# THE PROBLEM
Where a line below holds the string "beside", that line goes into the answer.

# RECORDS FOR THIS EXERCISE
..............................

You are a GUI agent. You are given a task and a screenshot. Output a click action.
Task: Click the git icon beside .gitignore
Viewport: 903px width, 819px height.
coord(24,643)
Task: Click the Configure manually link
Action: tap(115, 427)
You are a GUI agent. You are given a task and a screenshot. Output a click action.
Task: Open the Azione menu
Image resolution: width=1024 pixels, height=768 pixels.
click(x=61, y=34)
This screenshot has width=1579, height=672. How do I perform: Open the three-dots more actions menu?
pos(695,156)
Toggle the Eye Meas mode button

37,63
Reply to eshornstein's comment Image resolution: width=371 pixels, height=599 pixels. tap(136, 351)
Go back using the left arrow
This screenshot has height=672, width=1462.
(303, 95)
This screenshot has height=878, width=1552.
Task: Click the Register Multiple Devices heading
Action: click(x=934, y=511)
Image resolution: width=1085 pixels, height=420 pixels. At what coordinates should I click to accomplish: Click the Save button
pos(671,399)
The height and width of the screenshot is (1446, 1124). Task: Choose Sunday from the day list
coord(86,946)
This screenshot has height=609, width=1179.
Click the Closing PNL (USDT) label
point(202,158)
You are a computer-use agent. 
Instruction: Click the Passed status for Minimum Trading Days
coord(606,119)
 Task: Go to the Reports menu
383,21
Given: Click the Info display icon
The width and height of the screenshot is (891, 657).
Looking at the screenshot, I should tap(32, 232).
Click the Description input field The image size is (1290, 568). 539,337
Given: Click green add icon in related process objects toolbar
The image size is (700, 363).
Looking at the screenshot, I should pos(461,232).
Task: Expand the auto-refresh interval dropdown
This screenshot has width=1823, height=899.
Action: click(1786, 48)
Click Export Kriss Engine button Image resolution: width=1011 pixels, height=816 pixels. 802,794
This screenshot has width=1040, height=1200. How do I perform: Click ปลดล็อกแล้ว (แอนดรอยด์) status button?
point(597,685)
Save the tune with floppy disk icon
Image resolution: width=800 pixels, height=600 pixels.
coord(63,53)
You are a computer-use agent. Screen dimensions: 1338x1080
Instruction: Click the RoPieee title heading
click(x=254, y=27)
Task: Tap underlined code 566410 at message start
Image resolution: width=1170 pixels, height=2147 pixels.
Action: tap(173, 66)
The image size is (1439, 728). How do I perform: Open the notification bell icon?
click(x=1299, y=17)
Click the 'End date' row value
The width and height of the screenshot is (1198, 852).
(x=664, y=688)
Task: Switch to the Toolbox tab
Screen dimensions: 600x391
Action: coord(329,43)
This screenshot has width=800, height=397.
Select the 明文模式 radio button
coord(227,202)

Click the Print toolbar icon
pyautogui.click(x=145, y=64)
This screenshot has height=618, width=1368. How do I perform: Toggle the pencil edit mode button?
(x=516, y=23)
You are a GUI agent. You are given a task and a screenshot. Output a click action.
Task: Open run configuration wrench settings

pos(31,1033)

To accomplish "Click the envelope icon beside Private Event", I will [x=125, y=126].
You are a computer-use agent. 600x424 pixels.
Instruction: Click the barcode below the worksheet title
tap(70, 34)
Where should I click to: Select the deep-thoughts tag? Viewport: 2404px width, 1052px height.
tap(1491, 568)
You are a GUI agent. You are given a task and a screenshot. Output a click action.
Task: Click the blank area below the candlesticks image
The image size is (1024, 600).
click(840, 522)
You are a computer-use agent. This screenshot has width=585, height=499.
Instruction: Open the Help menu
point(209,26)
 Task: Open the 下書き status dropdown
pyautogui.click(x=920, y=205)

..............................

# OUTPUT FOR THIS EXERCISE
Task: Click the git icon beside .gitignore
To accomplish "Click the envelope icon beside Private Event", I will [x=125, y=126].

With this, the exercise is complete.